BEGIN
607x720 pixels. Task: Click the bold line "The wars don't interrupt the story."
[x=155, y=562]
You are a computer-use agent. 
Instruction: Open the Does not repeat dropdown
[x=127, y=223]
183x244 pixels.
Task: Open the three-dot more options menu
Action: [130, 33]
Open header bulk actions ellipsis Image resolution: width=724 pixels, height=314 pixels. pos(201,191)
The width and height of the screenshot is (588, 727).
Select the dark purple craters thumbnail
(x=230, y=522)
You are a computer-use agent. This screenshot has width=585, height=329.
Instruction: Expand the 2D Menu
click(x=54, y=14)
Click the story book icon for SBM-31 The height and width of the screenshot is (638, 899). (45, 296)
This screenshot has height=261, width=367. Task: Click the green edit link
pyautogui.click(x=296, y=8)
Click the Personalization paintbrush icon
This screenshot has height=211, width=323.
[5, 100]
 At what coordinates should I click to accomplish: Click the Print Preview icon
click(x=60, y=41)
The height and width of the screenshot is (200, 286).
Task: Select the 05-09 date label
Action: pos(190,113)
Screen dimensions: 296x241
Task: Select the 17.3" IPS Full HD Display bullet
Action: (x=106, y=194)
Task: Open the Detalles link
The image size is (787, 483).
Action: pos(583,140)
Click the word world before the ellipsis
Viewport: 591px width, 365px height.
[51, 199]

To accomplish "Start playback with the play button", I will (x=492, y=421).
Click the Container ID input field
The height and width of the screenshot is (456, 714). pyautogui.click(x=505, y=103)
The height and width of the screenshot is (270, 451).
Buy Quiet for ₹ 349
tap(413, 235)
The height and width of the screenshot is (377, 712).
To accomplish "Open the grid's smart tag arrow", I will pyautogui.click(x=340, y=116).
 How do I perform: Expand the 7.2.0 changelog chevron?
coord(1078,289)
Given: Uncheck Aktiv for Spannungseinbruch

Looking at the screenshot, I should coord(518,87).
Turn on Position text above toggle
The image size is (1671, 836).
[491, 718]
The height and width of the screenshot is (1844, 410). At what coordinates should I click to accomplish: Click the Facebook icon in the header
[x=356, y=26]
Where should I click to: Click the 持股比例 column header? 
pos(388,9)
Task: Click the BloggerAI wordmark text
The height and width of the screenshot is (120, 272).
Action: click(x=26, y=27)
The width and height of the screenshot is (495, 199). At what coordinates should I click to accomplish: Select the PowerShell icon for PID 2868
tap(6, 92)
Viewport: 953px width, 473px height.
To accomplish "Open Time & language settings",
END
▶ PROMPT
Report the number of lines in these entries that hold the word "text". Add nothing else.

▶ YOUR RESPONSE
2